International Classification of Functioning, Disability and Health model with case example for MS.

 

Medical rehabilitation is defined as “a set of measures that assist individuals who experience disability to achieve and maintain optimal physical, sensory, intellectual, psychological and social functioning in interaction with their environment.”9(p96) It is a complex process of delivering a coordinated interdisciplinary care program, comprising a series of individualized and goal-oriented therapies tailored for specific patient needs.10 The goal of rehabilitation is to improve functional independence and enhance participation, with an emphasis on patient education and self-management. Despite advances in medical management, MS continues to have a greater disability burden over long periods. The complex care needs of pwMS are due to the cumulative effects of impairments and disabilities, the “wear and tear” and the impact of aging with a disability. Maintaining functional gains and social reintegration over a longer-term with multidisciplinary rehabilitation (MDR) is recommended, both in the hospital and in the community.1, 7, and 11

In recent years, many rehabilitation interventions have been trialed in pwMS for improved clinical outcomes.7 and 12 Haselkorn et al,13 in a systematic review, provided an overview of evidence for physical rehabilitation for pwMS. The authors included 142 individual trials (all designs, published during 1970–2013) and rated evidence using American Academy of Neurology criteria.13 Bennett,14 in another narrative review, presented evidence for a specific type of exercises for MS symptoms and functional recovery. Although these reviews present current evidence on specific interventions, they vary in quality, scope, and methodology, at times with diverse findings.15 The approach of a “systematic” review of “systematic reviews” draws together the current evidence across specialities of the same or very similar intervention, to provide a synthesis of treatment effect in a much broader concept.15 This review, therefore, systematically evaluated evidence from currently published systematic reviews of clinical trials to determine the effectiveness of rehabilitation interventions for pwMS, using global criteria recommended by evidence-based literature, and evaluated a wider range of therapeutic modalities.

Methods

A comprehensive search of the Cochrane Library database (including Database of Abstracts and Reviews of Effectiveness), MEDLINE, CINAHL, EMBASE, and PubMed was undertaken till January 31, 2016 for systematic reviews evaluating rehabilitation interventions currently used in the management of pwMS. The search strategy included combinations of multiple search terms for 2 themes: MS and interventions (rehabilitation). The keywords used to search for studies for this review are listed in appendix 1. All systematic reviews, meta-analyses registered in these databases that reported a systematic electronic search of literature for a defined period, were included. Bibliographies of identified articles as well as relevant journals were manually searched for additional references. Authors and known experts in the field were contacted. A grey literature search was conducted using different internet search engines and websites, such as the System for Information on Grey Literature in Europe, the New York Academy of Medicine Grey Literature Collection, the National Quality Measures Clearinghouse, and Google Scholar. In addition, various health care institutions and governmental and nongovernmental organizations associated with management of pwMS were also explored for relevant reviews. All systematic reviews that assessed effectiveness of organized rehabilitation (both uni- and multidisciplinary) for pwMS were included. Systematic reviews involving other medical conditions, where data were specifically provided for MS, were also included. The exclusion criteria included reviews conducted in the pediatric population (<18y); reviews evaluating pharmacologic, surgical intervention, or diagnostic procedures; non-English reviews; theses; narrative reviews; reviews on economic evaluation; and reviews listed only in conference proceedings.

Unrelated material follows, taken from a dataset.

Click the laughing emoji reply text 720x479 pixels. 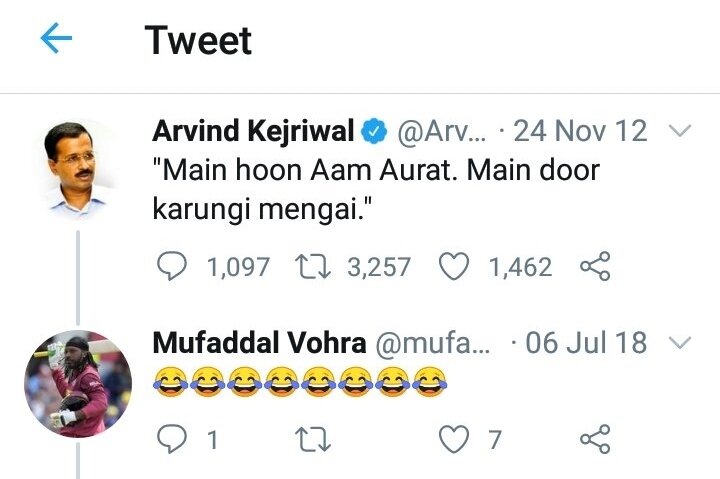[x=299, y=381]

Study selection and data extraction

Both authors independently screened and shortlisted all abstracts and titles of reviews identified by the search strategy for inclusion and appropriateness based on selection criteria. Each study was evaluated independently, and the full-text article was obtained for assessment to determine whether the article met the inclusion/exclusion criteria. Any disagreement regarding the possible inclusion/exclusion of any individual study was resolved by a final consensus. Data extraction was conducted by both authors independently, using a standard pro forma. The information obtained from all reviews included publication and search date, objectives, characteristics of included studies and study subjects, interventions, findings/patient outcomes in the review, and limitations. Any discrepancies were resolved by both authors re-reviewing the study.

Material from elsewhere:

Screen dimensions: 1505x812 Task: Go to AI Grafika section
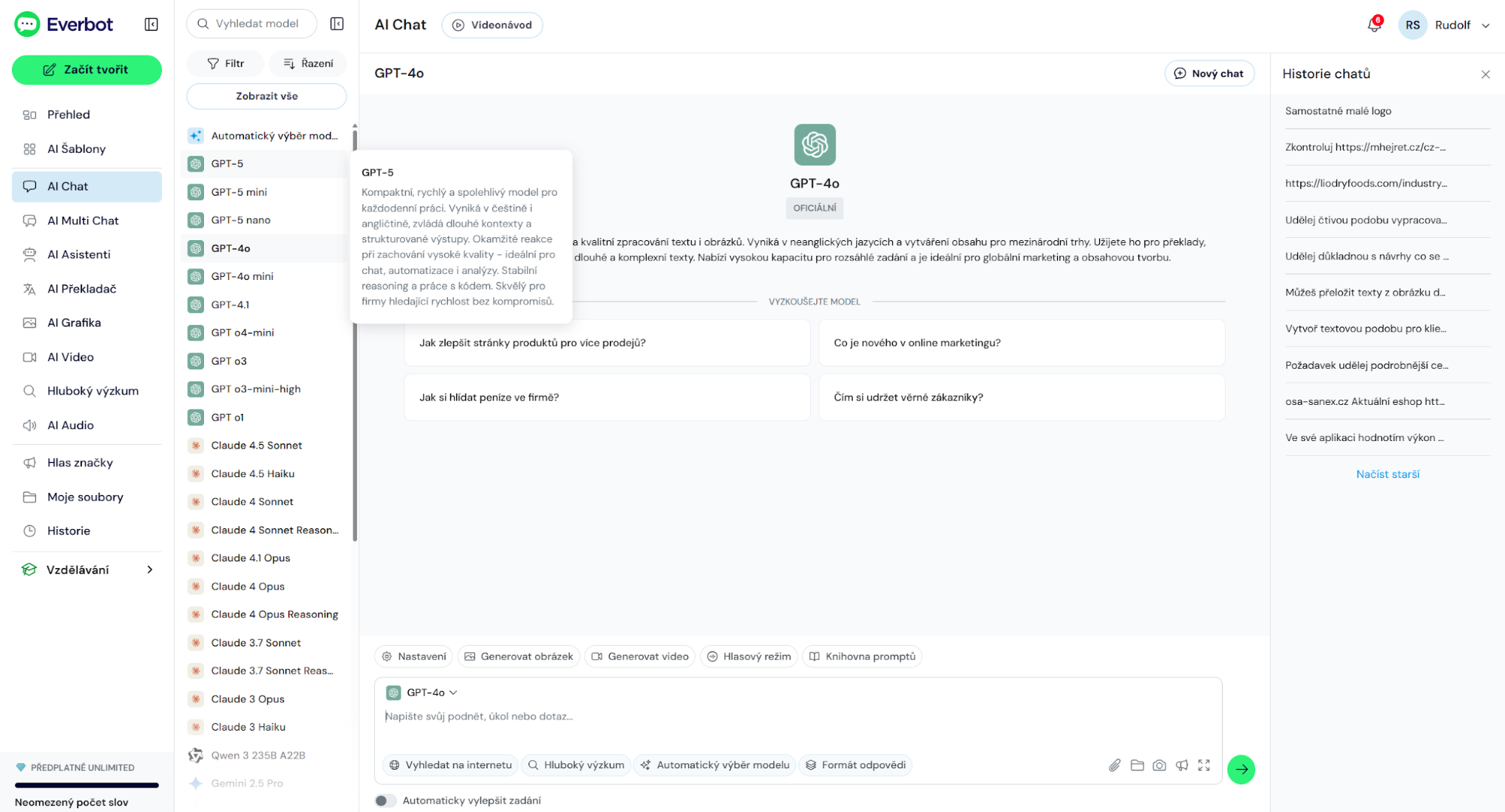(74, 323)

Assessment of methodological quality of included studies

Both reviewers independently assessed the methodological quality of each review, using the Assessment of Multiple Systematic Reviews (AMSTAR) appraisal tool (appendix 2).16 The AMSTAR tool has acceptable interrater agreement, construct validity, and feasibility.17 Any disagreements were resolved with consensus from both authors. There was heterogeneity in the included reviews in terms of methodological quality and risk-of-bias assessment methods. Therefore, based on the judgments made by the authors of the original systematic reviews regarding the quality of evidence, the Grade of Recommendation, Assessment, Development, and Evaluation (GRADE) tool was used to assess the quality of evidence for each type of intervention.18

Results

The search retrieved 214 published systematic reviews evaluating rehabilitation interventions currently used in management of MS. Of these, 53 reviews met the abstract inclusion criteria and were selected for closer scrutiny. Full texts of these articles were retrieved, and both reviewers performed the final selection. One review that met the inclusion criteria was identified from the bibliographies of relevant articles. Overall, 15 reviews published in the Cochrane Library database and 24 (one with 2 reports) published in other academic journals were included. A PRISMA (Preferred Reporting Items for Systematic Reviews and Meta-Analyses) of the study selection process is provided in figure 2.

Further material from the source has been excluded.